Only the lines from the one containing "Image resolution: width=358" to the end of the material are to be copied, exactly and in full; images stay out.
RECORDS FOR THIS EXERCISE START
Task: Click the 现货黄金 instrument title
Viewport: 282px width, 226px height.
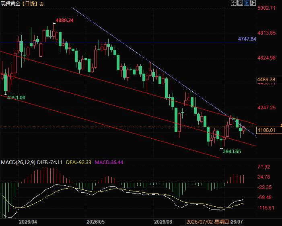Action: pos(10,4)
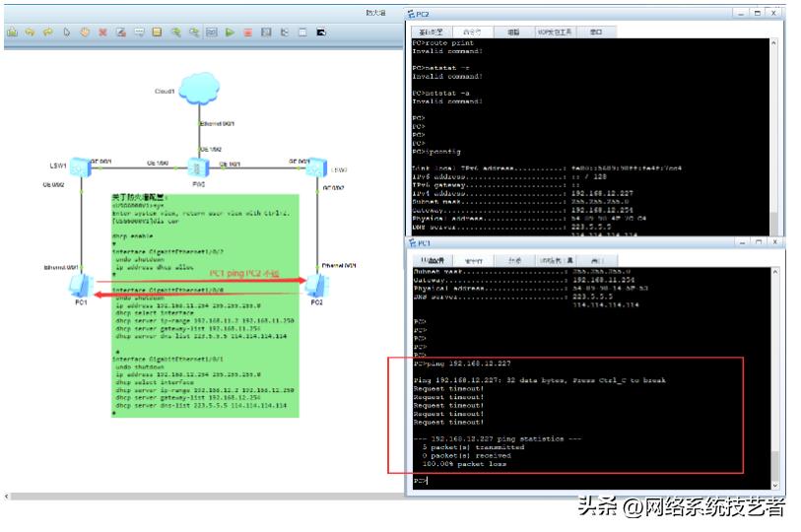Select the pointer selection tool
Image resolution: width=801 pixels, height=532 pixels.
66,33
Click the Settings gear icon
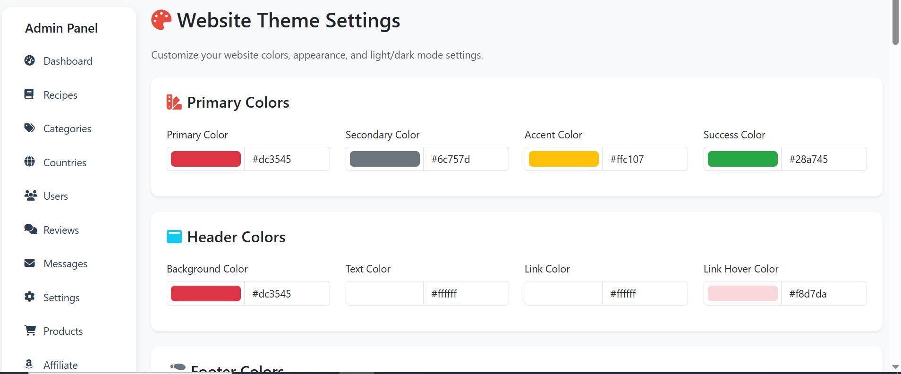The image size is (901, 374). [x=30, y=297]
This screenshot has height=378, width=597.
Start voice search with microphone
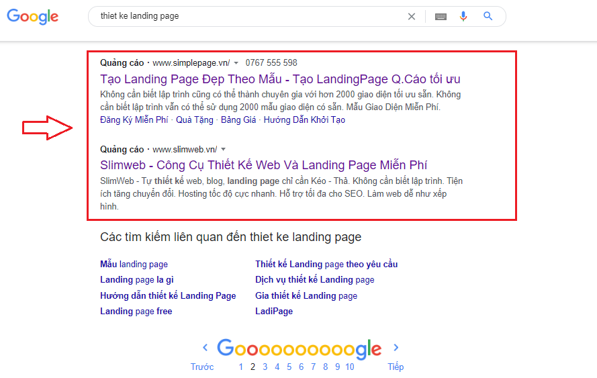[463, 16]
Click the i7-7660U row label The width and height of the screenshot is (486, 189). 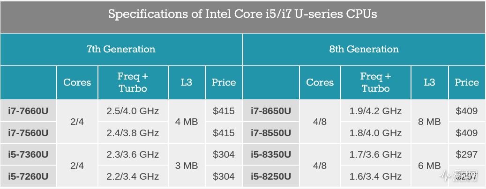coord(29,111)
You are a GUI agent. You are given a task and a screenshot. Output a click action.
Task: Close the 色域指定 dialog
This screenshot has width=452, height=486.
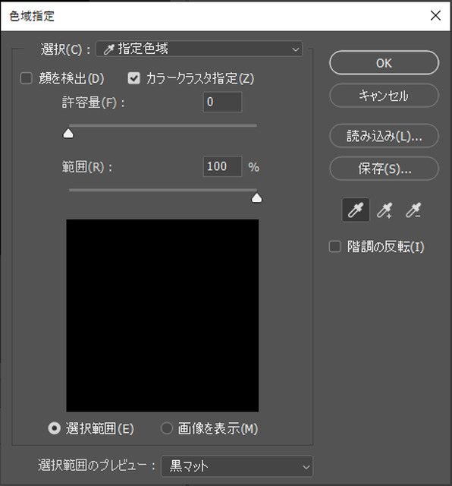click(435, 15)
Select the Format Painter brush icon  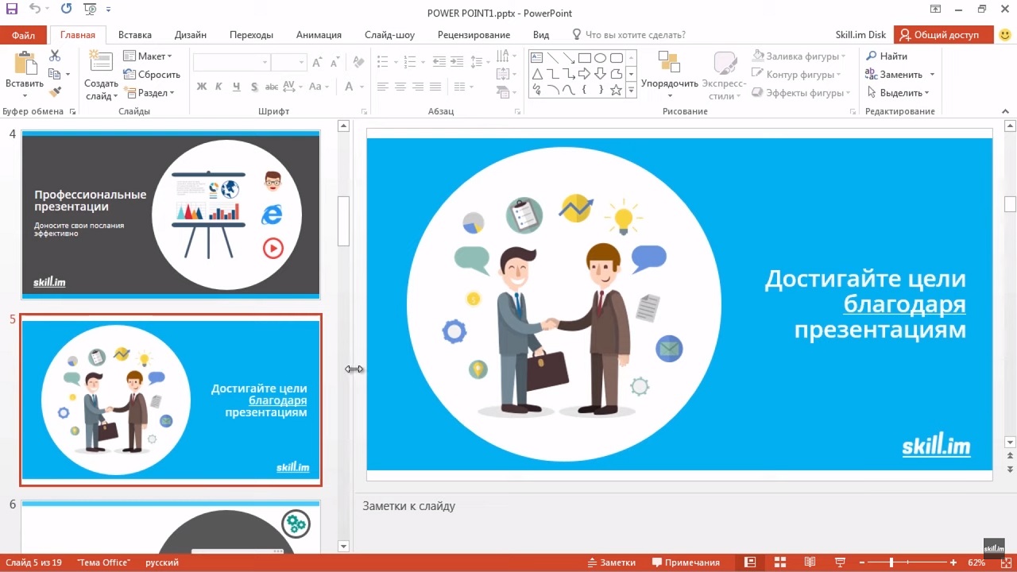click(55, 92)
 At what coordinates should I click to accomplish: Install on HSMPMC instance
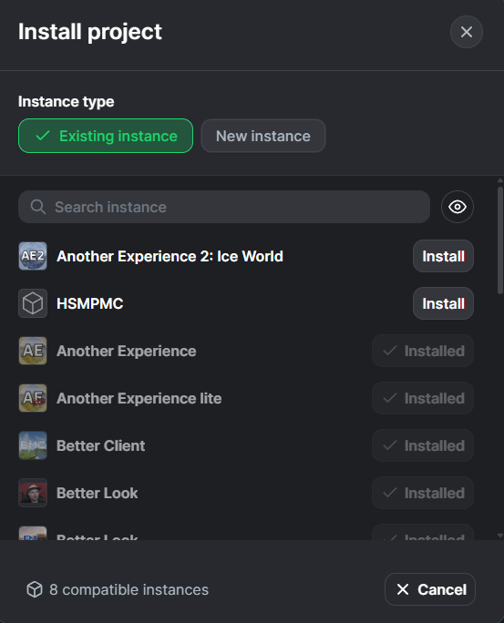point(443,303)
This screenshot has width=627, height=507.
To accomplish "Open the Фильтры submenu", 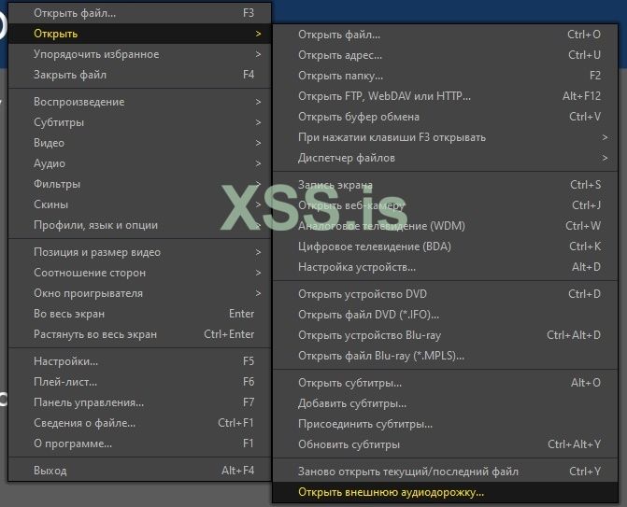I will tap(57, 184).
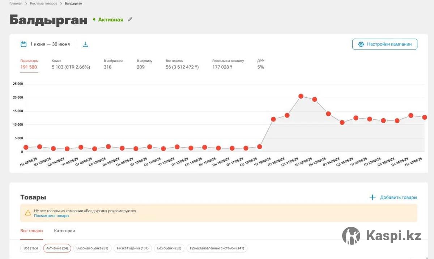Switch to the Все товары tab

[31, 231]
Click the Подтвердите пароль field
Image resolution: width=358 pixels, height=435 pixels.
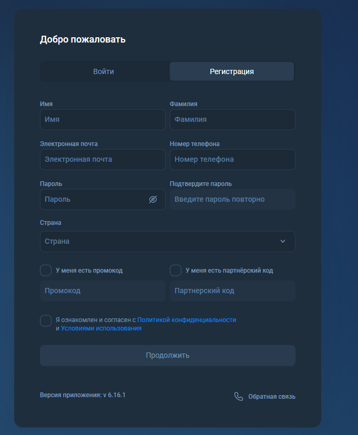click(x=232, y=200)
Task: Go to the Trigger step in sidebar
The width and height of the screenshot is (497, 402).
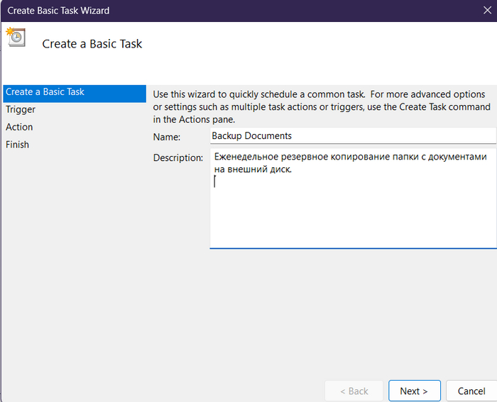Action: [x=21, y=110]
RECORDS FOR THIS EXERCISE END
- **REPLY TO THE EXERCISE**
Image resolution: width=358 pixels, height=435 pixels.
click(x=232, y=200)
Task: Go to the Trigger step in sidebar
The width and height of the screenshot is (497, 402).
Action: [x=21, y=110]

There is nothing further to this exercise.